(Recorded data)
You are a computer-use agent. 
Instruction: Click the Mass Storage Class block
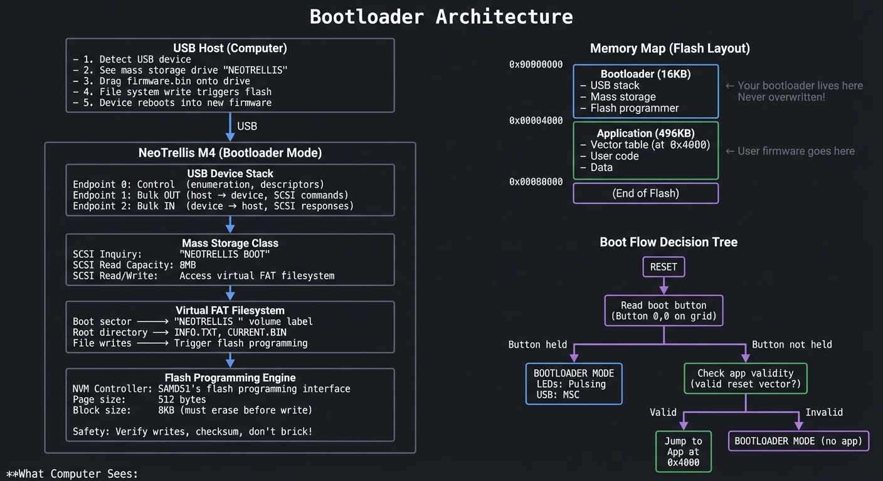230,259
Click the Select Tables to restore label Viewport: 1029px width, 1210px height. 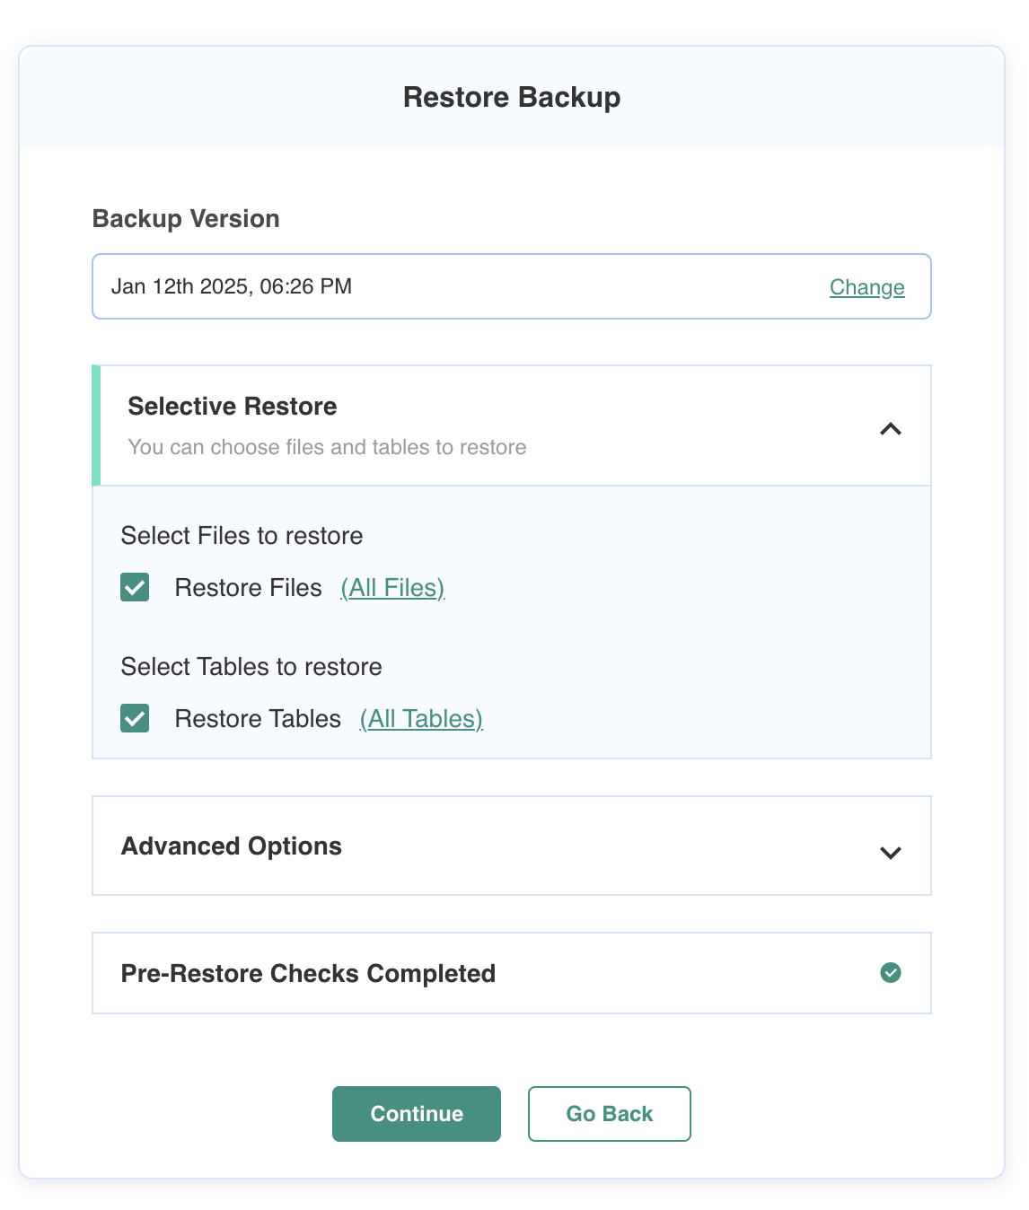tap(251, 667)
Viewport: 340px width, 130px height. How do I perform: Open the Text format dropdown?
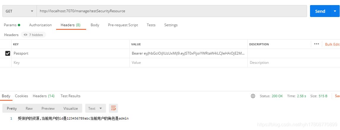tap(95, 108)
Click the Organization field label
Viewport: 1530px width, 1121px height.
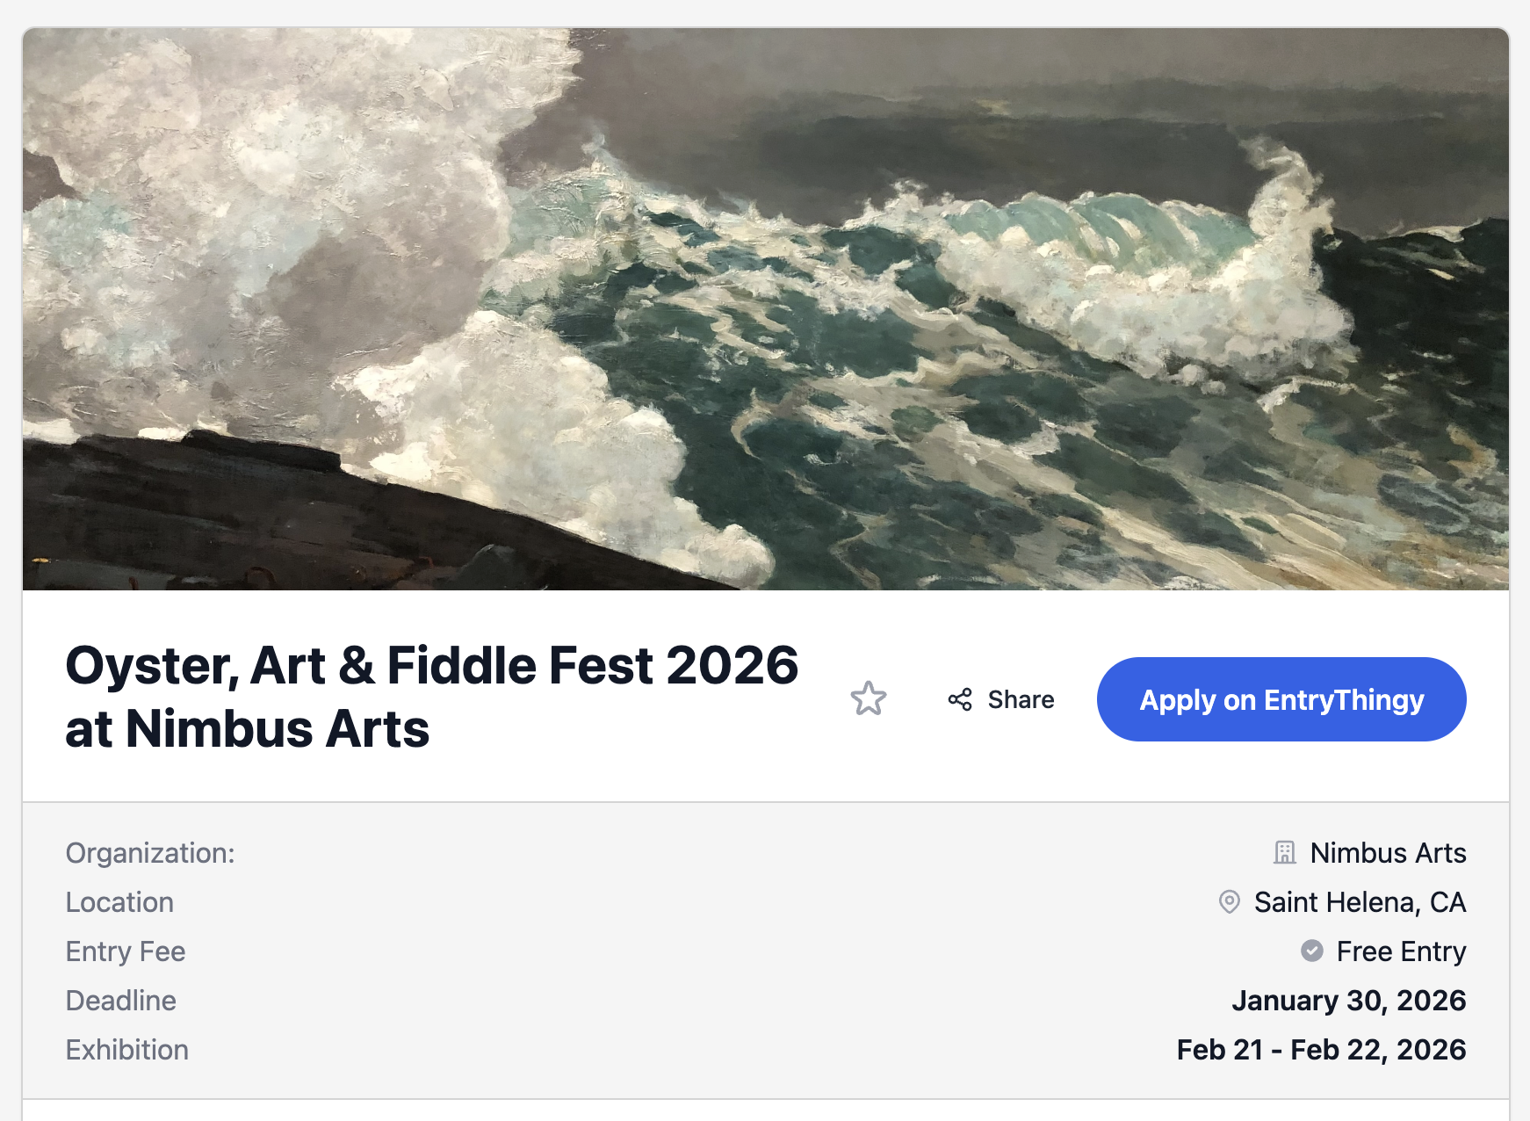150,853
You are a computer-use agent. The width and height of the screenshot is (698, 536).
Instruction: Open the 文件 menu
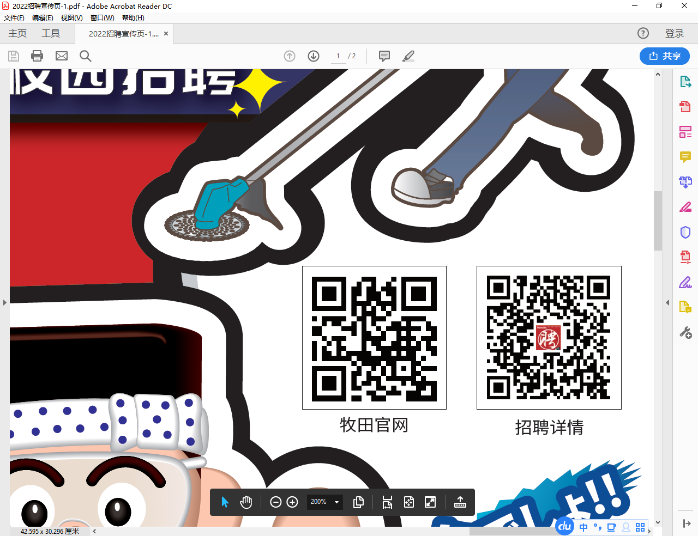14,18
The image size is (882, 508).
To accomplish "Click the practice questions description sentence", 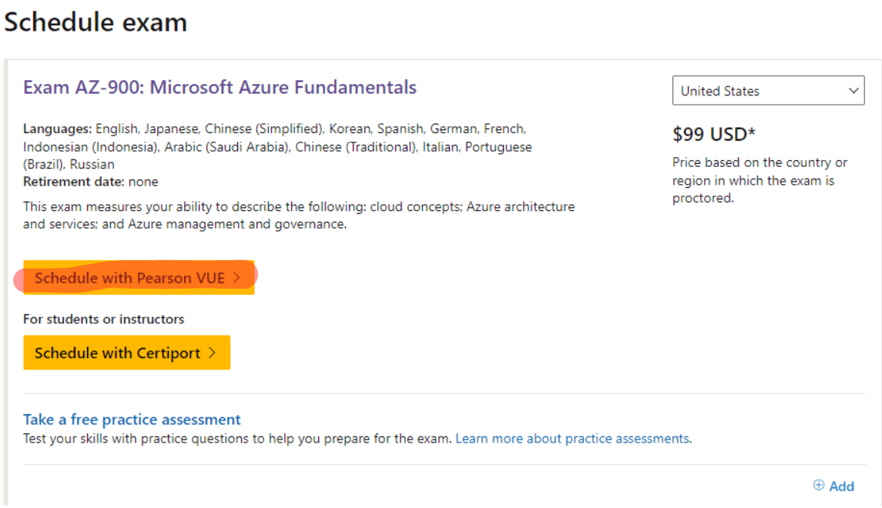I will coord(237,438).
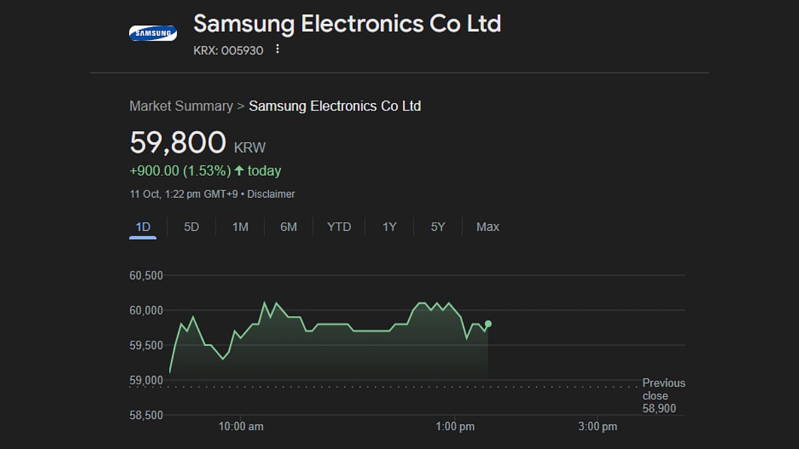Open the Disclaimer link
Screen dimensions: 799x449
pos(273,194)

◆ **REQUIREMENTS**
Collect every line in the items above that contains the string "Instruction", matching case exactly, and copy each one in full.

◆ **ANSWER**
Instruction: Click the Mass Storage Class block
Instruction: Open the 文件 menu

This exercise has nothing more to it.